(EXERCISE INPUTS)
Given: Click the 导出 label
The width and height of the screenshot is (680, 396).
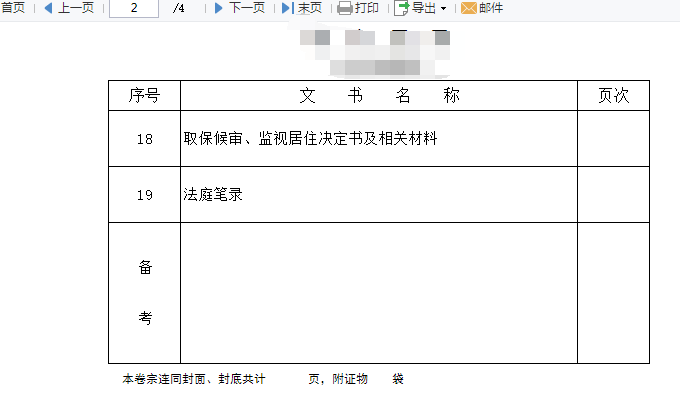Looking at the screenshot, I should [x=424, y=8].

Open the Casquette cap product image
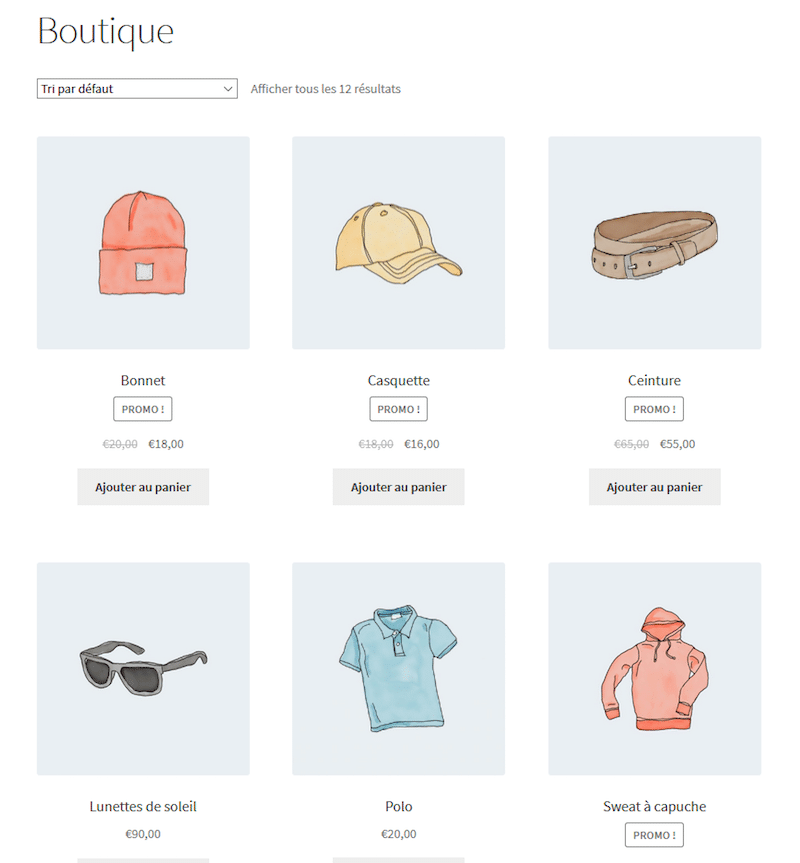click(398, 243)
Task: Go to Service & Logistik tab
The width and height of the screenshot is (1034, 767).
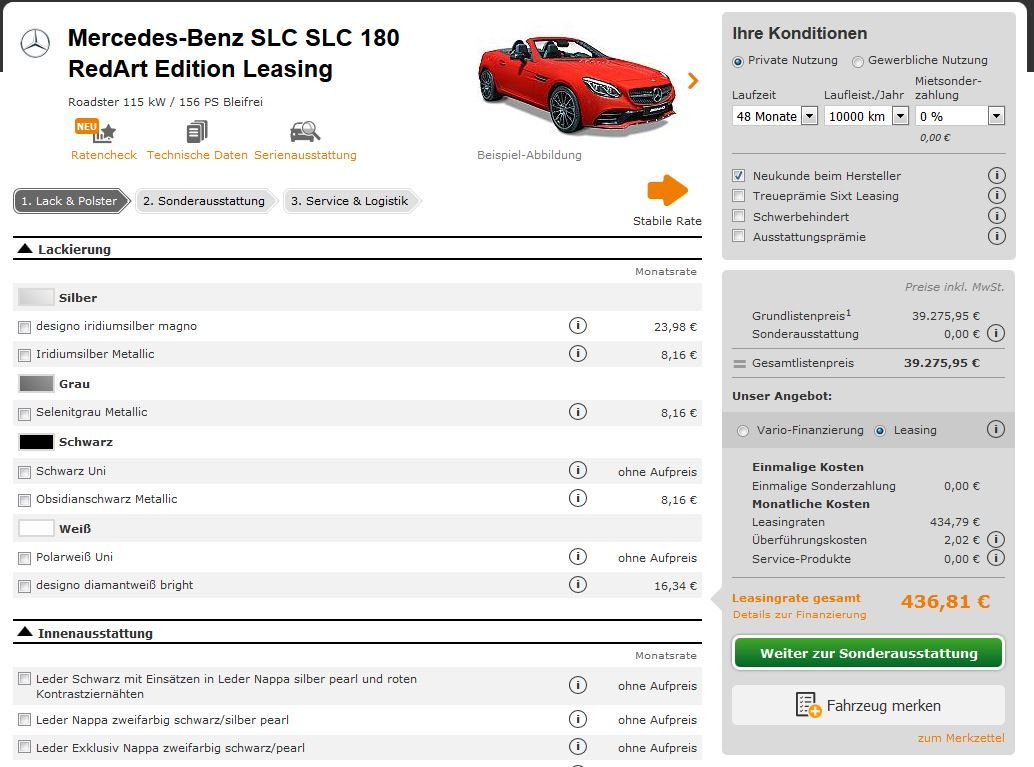Action: (x=349, y=201)
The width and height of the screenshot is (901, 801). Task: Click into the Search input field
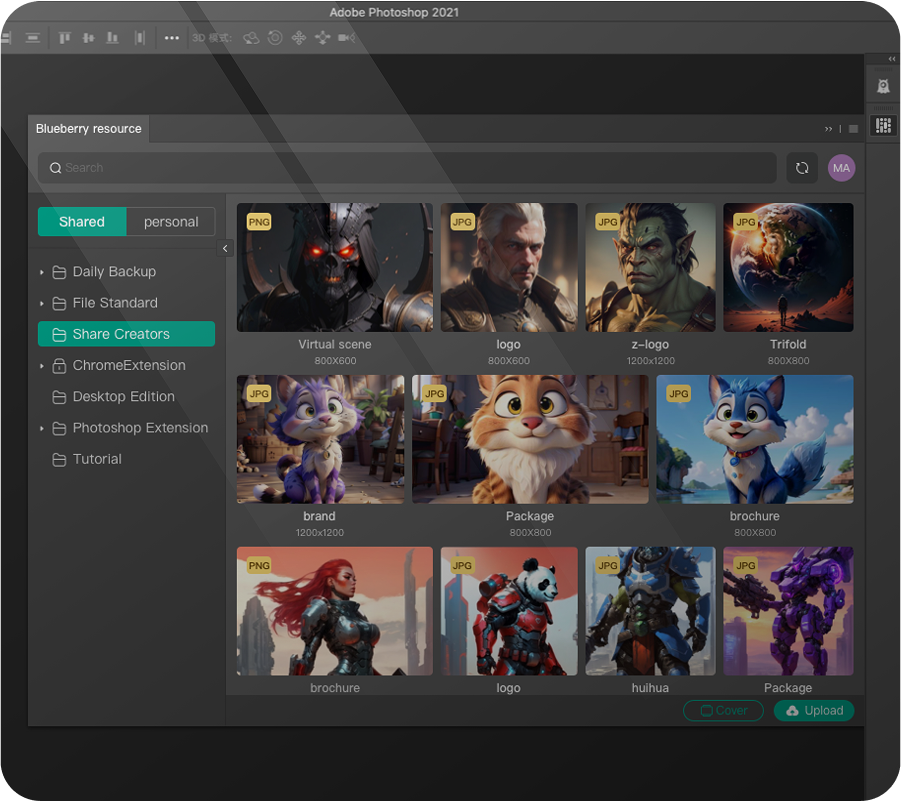pyautogui.click(x=400, y=168)
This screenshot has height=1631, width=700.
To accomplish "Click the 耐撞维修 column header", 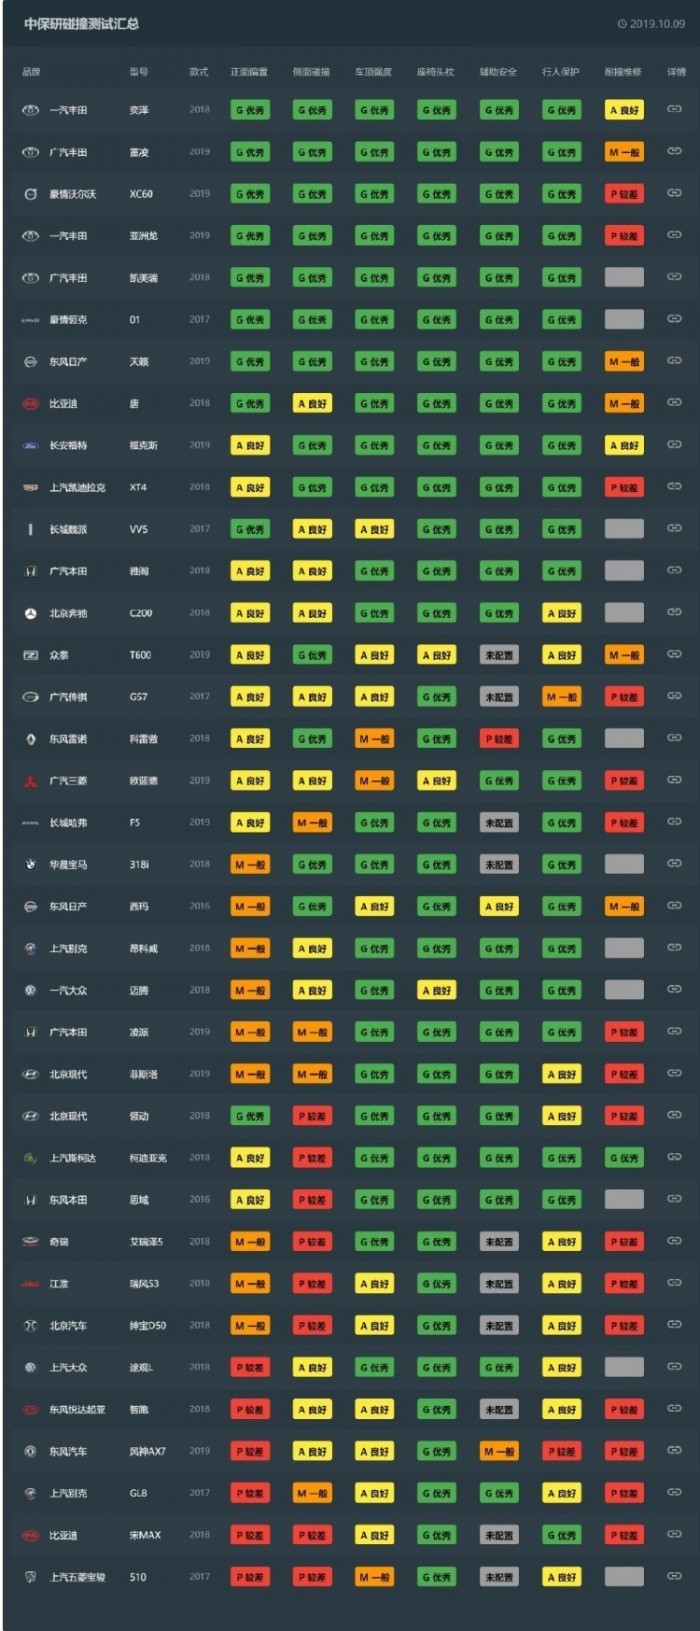I will pyautogui.click(x=623, y=72).
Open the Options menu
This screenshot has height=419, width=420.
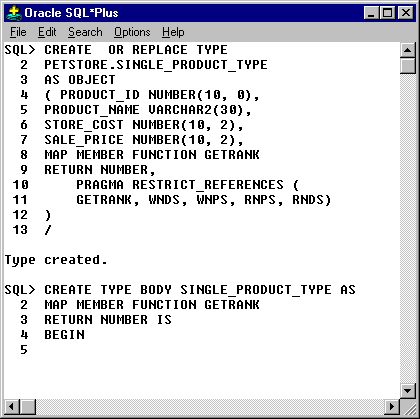click(x=132, y=32)
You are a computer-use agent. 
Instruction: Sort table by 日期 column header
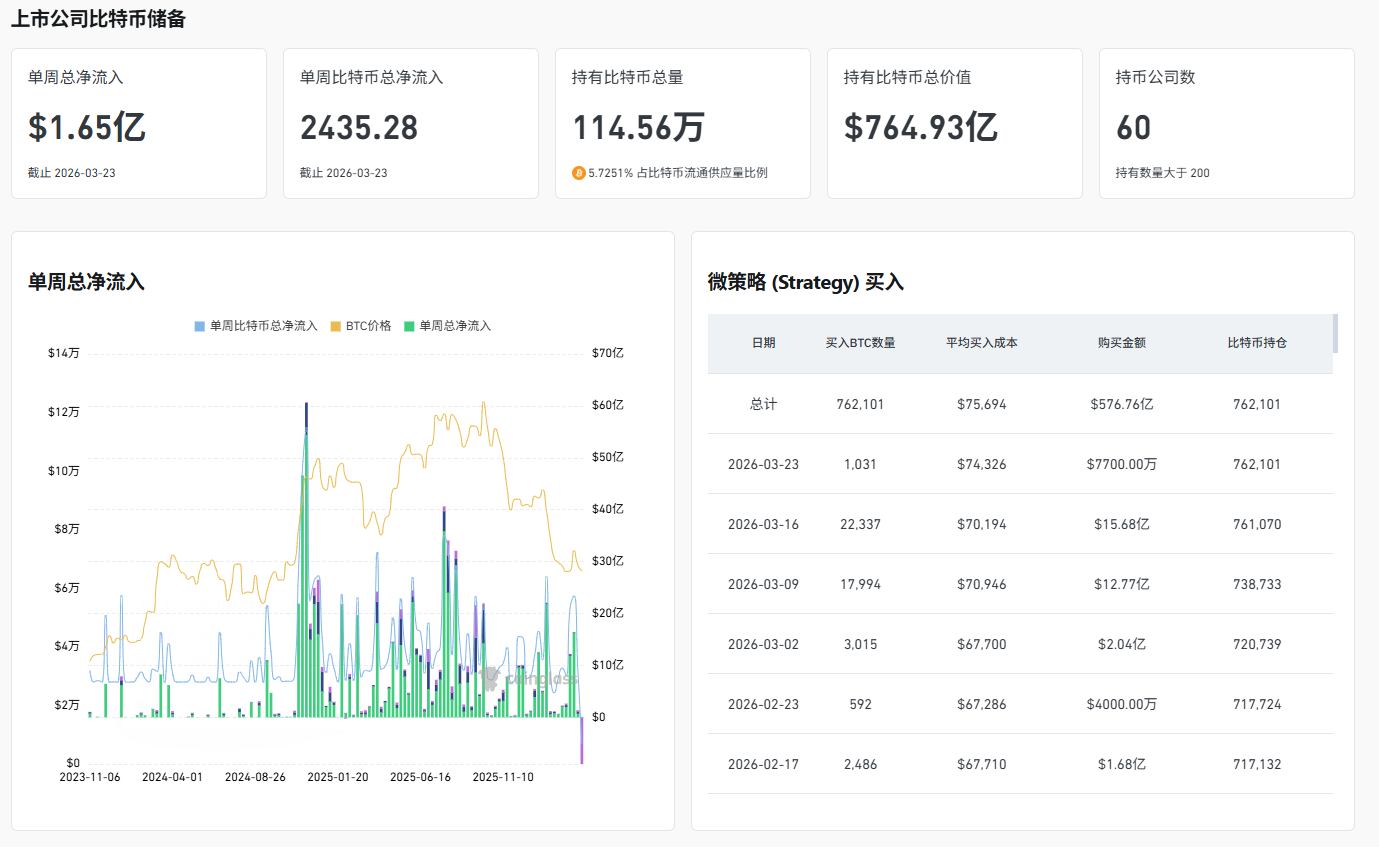pos(763,343)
(End EXERCISE INPUTS)
Look above for the line containing "You are a computer-use agent.", then retype it and each line after it to the end of the records, exactly and without pictures.

You are a computer-use agent. 
Instruction: Sort table by 日期 column header
pos(763,343)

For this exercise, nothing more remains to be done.